(Prompt) Pull each line holding the word "pixels" from the data.

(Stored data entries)

*** Begin section ***

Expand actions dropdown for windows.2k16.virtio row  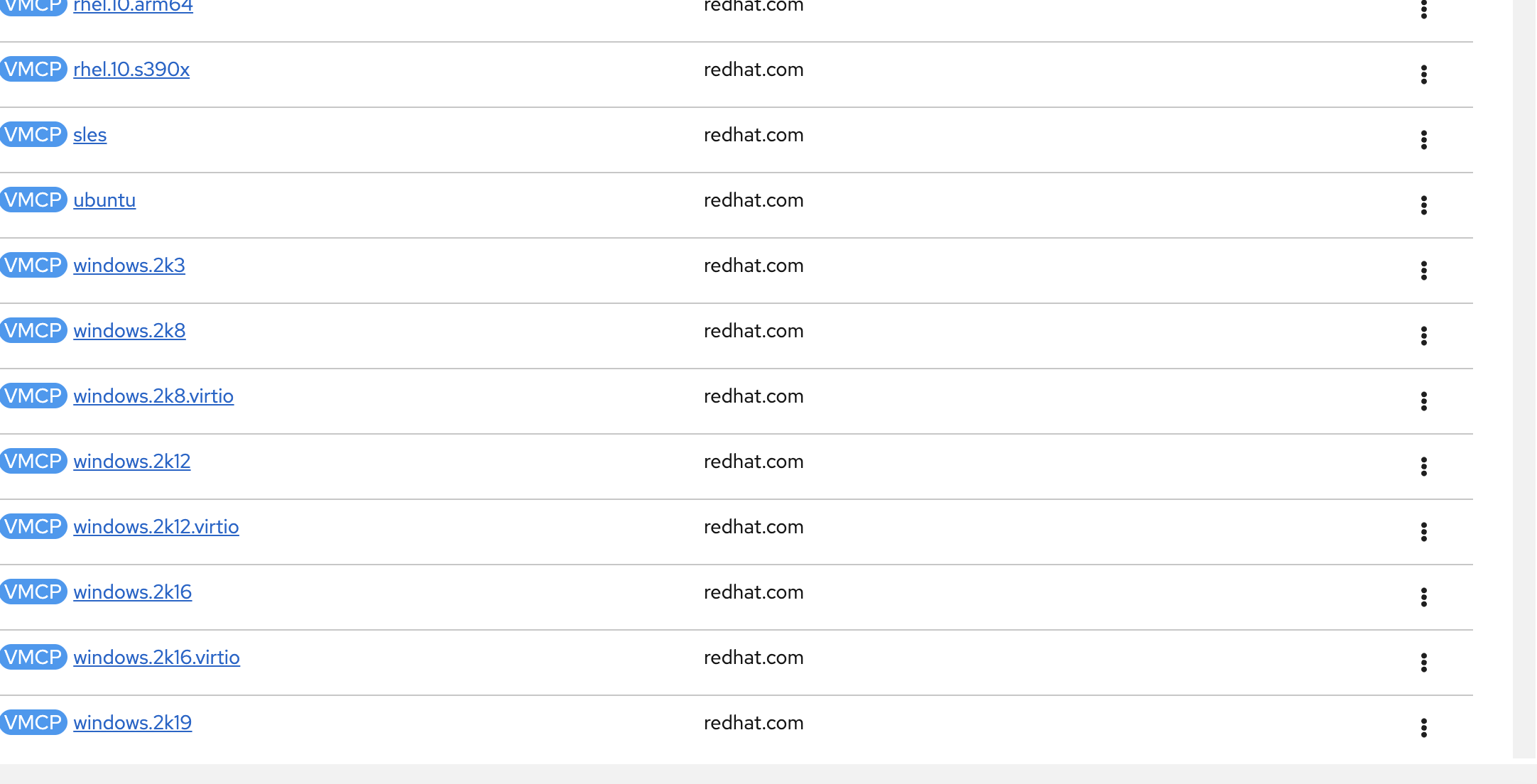[1423, 663]
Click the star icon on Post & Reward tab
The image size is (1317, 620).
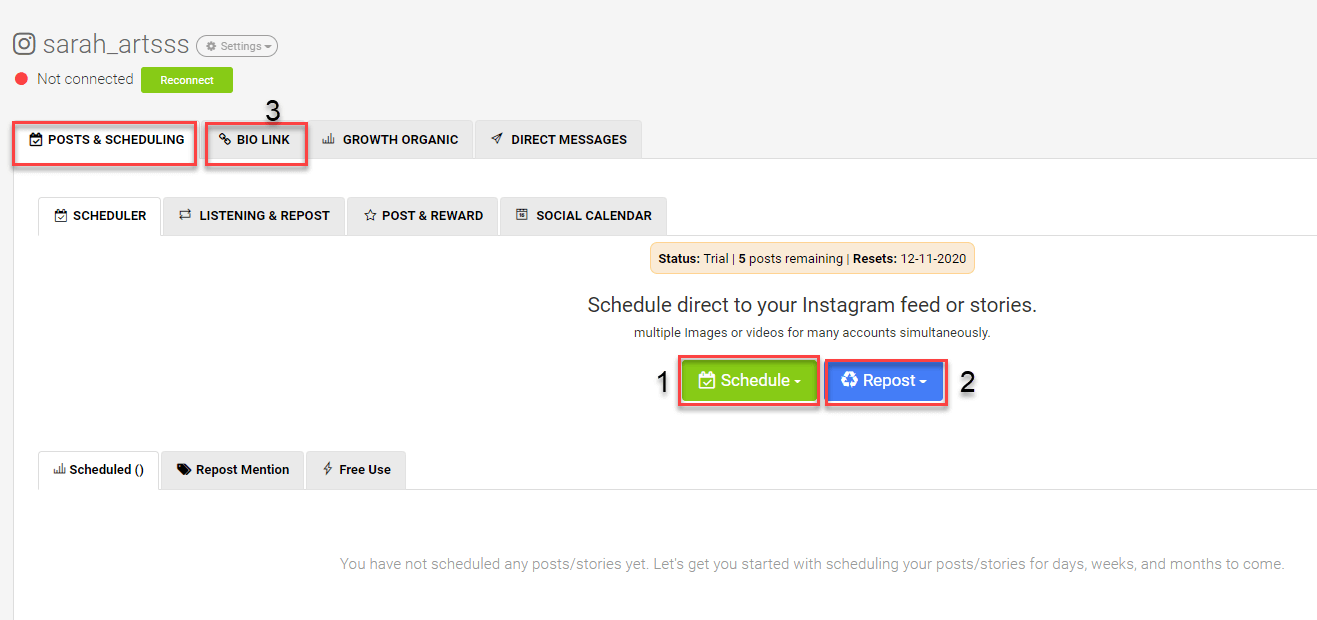pos(370,215)
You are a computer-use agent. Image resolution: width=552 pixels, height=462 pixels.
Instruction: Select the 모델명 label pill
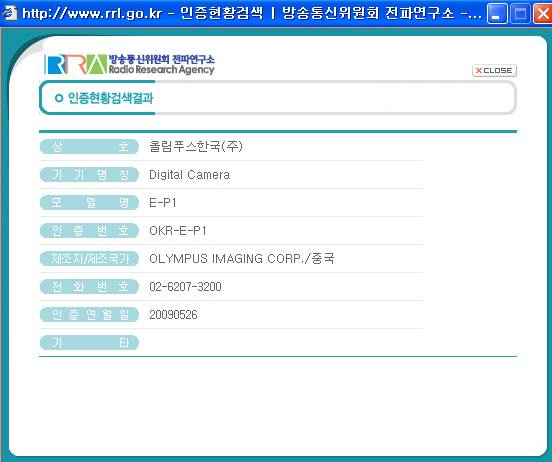[x=89, y=202]
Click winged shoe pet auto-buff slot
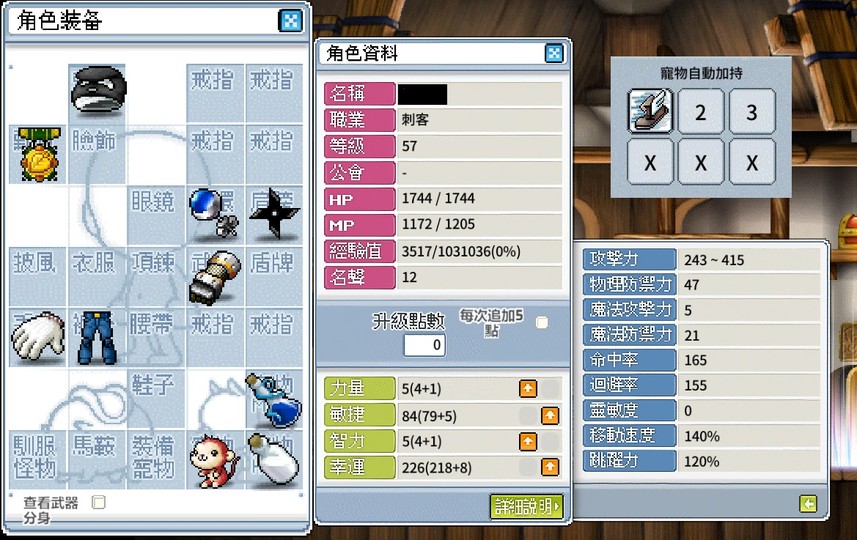This screenshot has width=857, height=540. pos(650,111)
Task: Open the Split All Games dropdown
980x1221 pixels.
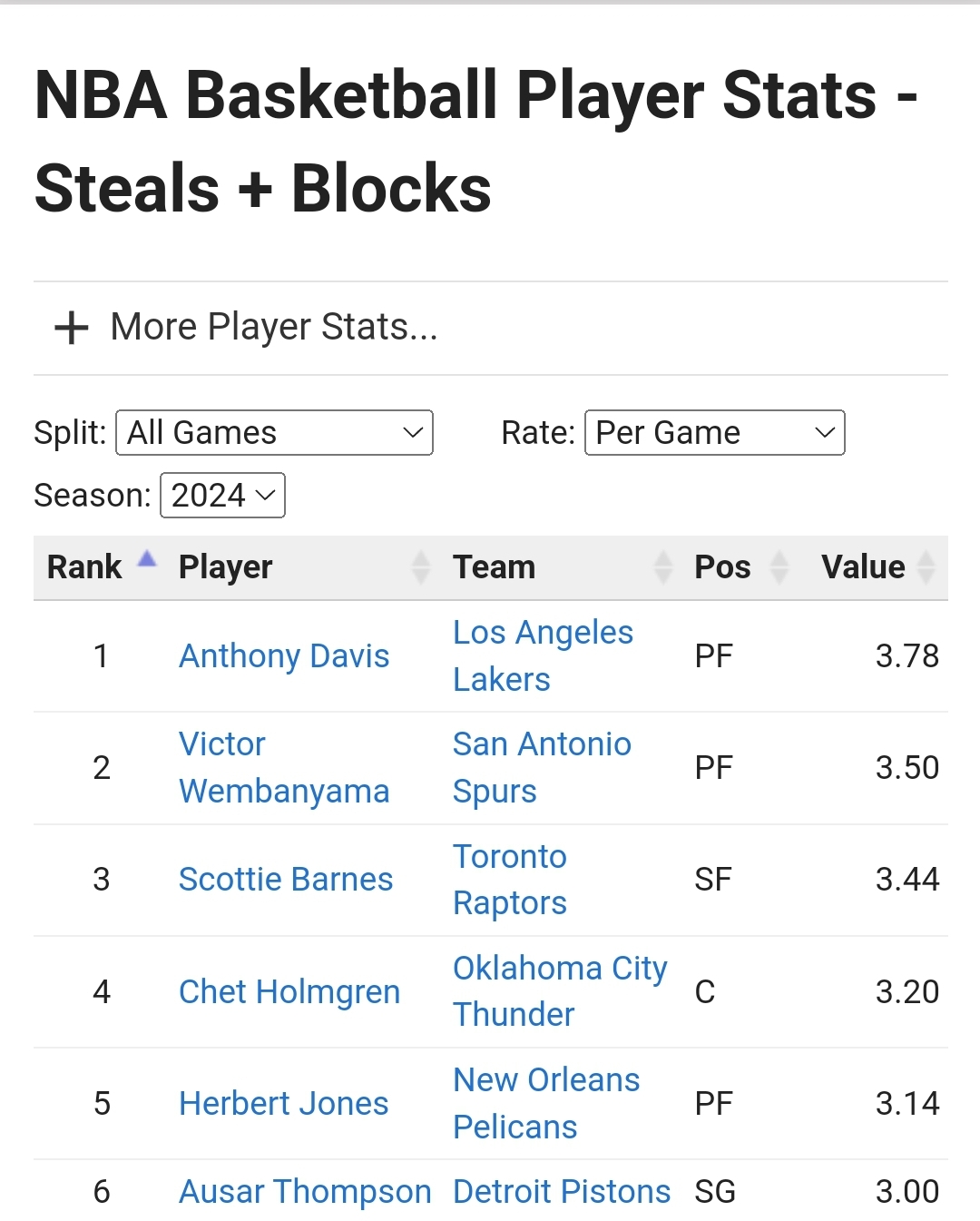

*** End section ***

(Solved exercise)
You are a computer-use agent. Image resolution: width=552 pixels, height=462 pixels.
980x1221 pixels.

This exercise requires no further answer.